Reproduce only this part of the listing: the line with "The width and height of the screenshot is (864, 687).", plus every line after it through the last.

+++

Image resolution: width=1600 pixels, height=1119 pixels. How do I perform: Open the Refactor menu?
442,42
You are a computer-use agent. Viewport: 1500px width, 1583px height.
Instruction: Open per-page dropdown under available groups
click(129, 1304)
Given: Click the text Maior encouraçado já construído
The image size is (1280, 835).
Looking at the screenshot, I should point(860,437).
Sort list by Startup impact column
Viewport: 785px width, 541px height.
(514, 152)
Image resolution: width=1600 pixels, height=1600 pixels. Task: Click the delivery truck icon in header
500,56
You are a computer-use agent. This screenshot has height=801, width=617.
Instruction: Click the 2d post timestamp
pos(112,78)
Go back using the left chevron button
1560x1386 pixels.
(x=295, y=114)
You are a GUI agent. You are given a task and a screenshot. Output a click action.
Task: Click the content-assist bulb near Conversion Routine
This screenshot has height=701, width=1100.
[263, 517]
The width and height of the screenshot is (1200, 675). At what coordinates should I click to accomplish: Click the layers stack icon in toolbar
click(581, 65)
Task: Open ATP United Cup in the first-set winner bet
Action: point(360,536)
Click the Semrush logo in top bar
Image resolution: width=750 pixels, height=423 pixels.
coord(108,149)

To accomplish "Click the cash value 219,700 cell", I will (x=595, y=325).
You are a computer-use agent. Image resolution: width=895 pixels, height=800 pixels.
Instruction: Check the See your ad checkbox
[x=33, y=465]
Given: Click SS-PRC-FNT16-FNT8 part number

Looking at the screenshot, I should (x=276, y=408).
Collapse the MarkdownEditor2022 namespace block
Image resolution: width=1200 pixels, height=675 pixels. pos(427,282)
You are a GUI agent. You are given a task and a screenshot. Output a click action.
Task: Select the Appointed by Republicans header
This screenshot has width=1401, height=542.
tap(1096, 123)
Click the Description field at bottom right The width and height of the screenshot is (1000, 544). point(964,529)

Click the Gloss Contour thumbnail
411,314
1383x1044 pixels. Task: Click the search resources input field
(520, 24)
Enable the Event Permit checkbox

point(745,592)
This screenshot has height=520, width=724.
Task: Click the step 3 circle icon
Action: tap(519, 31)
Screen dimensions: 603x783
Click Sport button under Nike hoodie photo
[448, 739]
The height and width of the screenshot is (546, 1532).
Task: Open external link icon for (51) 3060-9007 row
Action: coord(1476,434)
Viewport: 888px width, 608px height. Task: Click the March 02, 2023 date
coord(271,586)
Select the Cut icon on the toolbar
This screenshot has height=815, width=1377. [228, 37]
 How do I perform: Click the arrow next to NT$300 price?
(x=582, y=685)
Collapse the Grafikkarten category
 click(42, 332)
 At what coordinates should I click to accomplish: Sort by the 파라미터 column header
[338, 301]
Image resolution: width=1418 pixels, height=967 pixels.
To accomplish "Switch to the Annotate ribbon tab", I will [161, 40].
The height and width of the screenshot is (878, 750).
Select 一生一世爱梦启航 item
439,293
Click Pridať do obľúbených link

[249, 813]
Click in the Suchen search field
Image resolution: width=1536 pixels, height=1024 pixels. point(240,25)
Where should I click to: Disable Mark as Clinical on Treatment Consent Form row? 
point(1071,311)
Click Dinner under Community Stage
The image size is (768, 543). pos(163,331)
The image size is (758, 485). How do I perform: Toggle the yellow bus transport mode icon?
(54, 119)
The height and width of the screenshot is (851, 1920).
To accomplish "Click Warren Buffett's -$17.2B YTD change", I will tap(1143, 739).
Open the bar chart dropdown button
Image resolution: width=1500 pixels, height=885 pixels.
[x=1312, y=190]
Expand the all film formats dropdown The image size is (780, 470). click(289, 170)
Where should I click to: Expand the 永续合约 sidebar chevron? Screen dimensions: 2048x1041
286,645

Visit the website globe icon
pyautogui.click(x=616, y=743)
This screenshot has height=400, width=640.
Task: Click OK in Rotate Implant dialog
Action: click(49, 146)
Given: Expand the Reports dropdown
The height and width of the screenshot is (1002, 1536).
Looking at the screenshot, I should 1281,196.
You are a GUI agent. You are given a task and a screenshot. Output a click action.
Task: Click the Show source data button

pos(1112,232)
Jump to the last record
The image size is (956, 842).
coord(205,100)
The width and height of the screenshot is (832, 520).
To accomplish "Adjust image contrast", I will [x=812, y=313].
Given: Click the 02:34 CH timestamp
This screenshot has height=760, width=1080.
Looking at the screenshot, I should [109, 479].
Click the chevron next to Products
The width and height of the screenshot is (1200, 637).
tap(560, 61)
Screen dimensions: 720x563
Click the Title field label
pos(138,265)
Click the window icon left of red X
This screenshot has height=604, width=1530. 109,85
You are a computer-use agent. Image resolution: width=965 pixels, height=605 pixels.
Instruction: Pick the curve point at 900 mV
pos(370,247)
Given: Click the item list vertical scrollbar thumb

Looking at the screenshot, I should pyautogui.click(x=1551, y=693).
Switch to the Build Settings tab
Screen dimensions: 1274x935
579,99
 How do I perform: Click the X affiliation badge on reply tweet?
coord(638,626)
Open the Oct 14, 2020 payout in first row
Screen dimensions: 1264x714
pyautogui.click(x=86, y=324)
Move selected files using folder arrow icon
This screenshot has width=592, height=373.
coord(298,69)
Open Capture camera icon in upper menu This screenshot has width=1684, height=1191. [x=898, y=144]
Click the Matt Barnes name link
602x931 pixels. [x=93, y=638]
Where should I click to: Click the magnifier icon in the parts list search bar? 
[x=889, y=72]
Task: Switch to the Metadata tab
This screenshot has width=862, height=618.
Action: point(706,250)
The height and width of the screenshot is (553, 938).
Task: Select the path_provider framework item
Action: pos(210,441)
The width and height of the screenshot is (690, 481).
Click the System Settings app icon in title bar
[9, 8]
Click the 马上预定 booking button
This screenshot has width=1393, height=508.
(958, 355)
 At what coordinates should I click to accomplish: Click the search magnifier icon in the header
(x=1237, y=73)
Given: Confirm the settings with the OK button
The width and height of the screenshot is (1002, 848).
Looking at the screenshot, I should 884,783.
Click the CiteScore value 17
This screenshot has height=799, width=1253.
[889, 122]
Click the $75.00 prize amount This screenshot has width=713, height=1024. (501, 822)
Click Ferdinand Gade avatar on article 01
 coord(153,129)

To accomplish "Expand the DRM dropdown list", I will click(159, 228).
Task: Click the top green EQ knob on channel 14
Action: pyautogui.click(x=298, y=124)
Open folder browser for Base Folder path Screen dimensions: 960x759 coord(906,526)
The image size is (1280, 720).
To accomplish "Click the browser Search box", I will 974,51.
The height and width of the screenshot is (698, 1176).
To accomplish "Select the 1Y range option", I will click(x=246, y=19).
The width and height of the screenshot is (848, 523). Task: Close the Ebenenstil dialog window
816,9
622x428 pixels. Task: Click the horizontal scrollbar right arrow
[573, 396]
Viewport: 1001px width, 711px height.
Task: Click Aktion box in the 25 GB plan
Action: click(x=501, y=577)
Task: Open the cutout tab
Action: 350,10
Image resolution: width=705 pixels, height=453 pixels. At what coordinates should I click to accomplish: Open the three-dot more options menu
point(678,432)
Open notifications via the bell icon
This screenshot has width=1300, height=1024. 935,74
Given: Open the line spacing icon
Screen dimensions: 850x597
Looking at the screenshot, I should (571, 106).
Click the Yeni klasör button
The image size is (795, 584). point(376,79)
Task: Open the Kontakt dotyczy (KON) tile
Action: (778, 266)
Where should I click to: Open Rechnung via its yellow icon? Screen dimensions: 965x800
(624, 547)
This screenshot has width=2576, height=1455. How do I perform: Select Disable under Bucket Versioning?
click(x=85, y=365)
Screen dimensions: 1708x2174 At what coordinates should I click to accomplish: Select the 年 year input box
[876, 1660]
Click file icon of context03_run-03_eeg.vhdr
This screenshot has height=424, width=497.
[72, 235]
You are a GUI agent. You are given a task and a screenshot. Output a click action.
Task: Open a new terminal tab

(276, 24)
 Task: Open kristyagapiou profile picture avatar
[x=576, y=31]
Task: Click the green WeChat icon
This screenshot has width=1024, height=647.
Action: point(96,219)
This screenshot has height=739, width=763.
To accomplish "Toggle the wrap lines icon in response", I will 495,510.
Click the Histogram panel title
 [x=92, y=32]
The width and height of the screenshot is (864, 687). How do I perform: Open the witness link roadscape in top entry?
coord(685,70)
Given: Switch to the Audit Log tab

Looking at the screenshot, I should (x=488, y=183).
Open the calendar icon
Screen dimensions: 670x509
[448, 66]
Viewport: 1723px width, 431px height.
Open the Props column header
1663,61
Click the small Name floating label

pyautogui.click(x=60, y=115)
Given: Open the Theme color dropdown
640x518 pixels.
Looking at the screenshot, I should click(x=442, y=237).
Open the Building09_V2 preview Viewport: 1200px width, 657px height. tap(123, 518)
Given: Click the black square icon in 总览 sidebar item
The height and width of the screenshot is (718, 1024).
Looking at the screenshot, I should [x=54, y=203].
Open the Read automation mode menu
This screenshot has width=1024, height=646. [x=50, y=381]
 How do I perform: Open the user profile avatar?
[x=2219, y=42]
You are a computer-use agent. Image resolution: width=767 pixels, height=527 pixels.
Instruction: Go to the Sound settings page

+++

• **Output of the task**:
The width and height of the screenshot is (864, 687). How do I perform: Open the witness link roadscape in top entry?
coord(685,70)
Given: Switch to the Audit Log tab

Looking at the screenshot, I should (x=488, y=183).
Open the calendar icon
Screen dimensions: 670x509
[448, 66]
Viewport: 1723px width, 431px height.
Open the Props column header
1663,61
Click the small Name floating label

pyautogui.click(x=60, y=115)
Given: Open the Theme color dropdown
640x518 pixels.
Looking at the screenshot, I should click(x=442, y=237).
Open the Building09_V2 preview Viewport: 1200px width, 657px height. tap(123, 518)
Given: Click the black square icon in 总览 sidebar item
The height and width of the screenshot is (718, 1024).
Looking at the screenshot, I should [x=54, y=203].
Open the Read automation mode menu
This screenshot has width=1024, height=646. [x=50, y=381]
 How do I perform: Open the user profile avatar?
[x=2219, y=42]
You are a computer-use agent. Image resolution: width=767 pixels, height=527 pixels.
Instruction: Go to the Sound settings page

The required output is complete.